:: Task instructions ::
Please reproduce the entries below exactly, omitting any images they contain.

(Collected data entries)
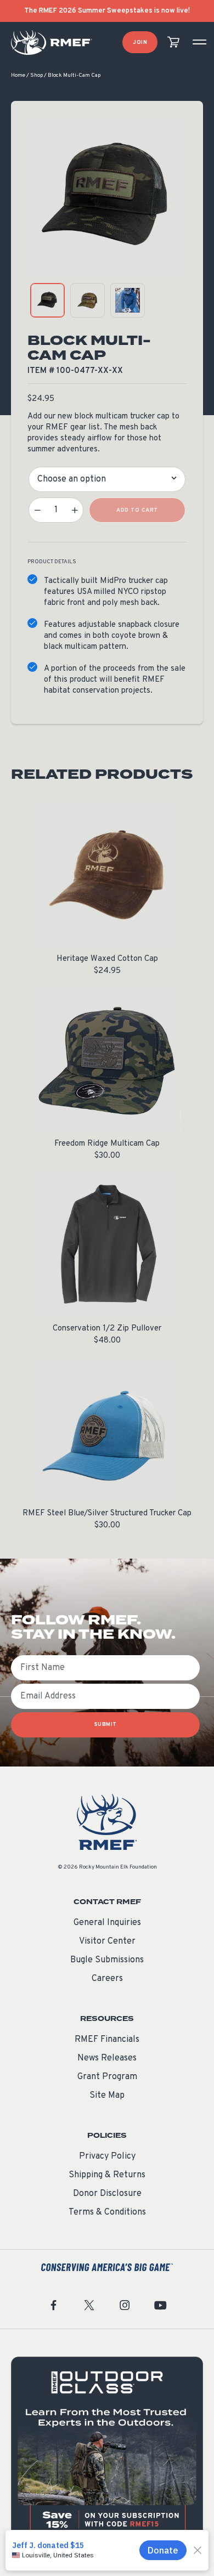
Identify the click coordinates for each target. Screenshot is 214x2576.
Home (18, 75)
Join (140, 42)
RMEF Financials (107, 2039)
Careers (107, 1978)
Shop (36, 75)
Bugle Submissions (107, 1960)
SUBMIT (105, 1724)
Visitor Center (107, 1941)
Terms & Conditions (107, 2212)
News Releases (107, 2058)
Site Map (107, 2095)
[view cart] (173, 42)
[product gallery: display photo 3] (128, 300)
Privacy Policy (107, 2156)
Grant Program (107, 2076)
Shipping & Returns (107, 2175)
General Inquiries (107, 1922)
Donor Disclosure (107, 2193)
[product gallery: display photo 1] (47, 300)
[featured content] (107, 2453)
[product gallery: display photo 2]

:: Finished task ::
Identify the click coordinates for each target. Screenshot is 214x2576.
Home (18, 75)
Join (140, 42)
RMEF Financials (107, 2039)
Careers (107, 1978)
Shop (36, 75)
Bugle Submissions (107, 1960)
SUBMIT (105, 1724)
Visitor Center (107, 1941)
Terms & Conditions (107, 2212)
News Releases (107, 2058)
Site Map (107, 2095)
[view cart] (173, 42)
[product gallery: display photo 3] (128, 300)
Privacy Policy (107, 2156)
Grant Program (107, 2076)
Shipping & Returns (107, 2175)
General Inquiries (107, 1922)
Donor Disclosure (107, 2193)
[product gallery: display photo 1] (47, 300)
[featured content] (107, 2453)
[product gallery: display photo 2]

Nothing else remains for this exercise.